(DATA EXCERPTS begins)

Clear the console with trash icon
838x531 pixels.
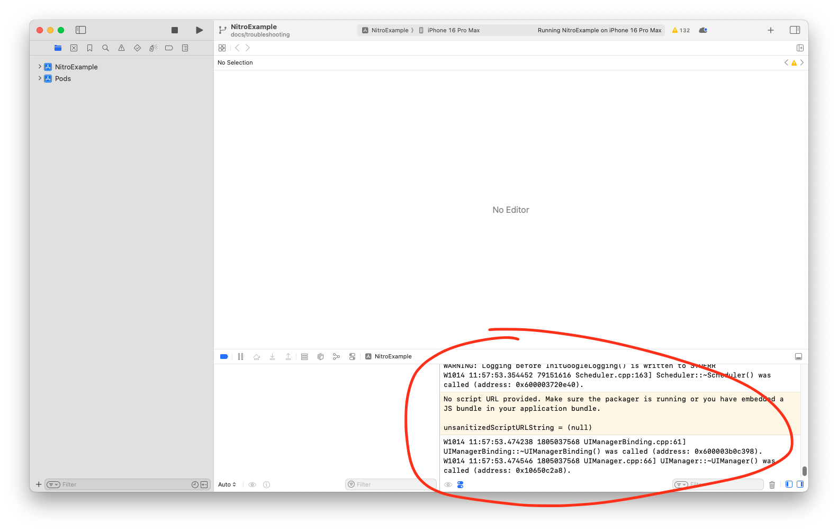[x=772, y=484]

(DATA EXCERPTS ends)
(DATA EXCERPTS begins)

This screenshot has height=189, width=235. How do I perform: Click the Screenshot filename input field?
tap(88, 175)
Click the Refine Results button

(DATA EXCERPTS ends)

# [PROMPT]
From the entries above, print the lines beginning at the one with "This screenshot has" and stopping after the one with "Click the Refine Results button", exactly as written and with nothing else.

# [RESULT OF THIS EXERCISE]
This screenshot has height=189, width=235. How do I perform: Click the Screenshot filename input field?
tap(88, 175)
Click the Refine Results button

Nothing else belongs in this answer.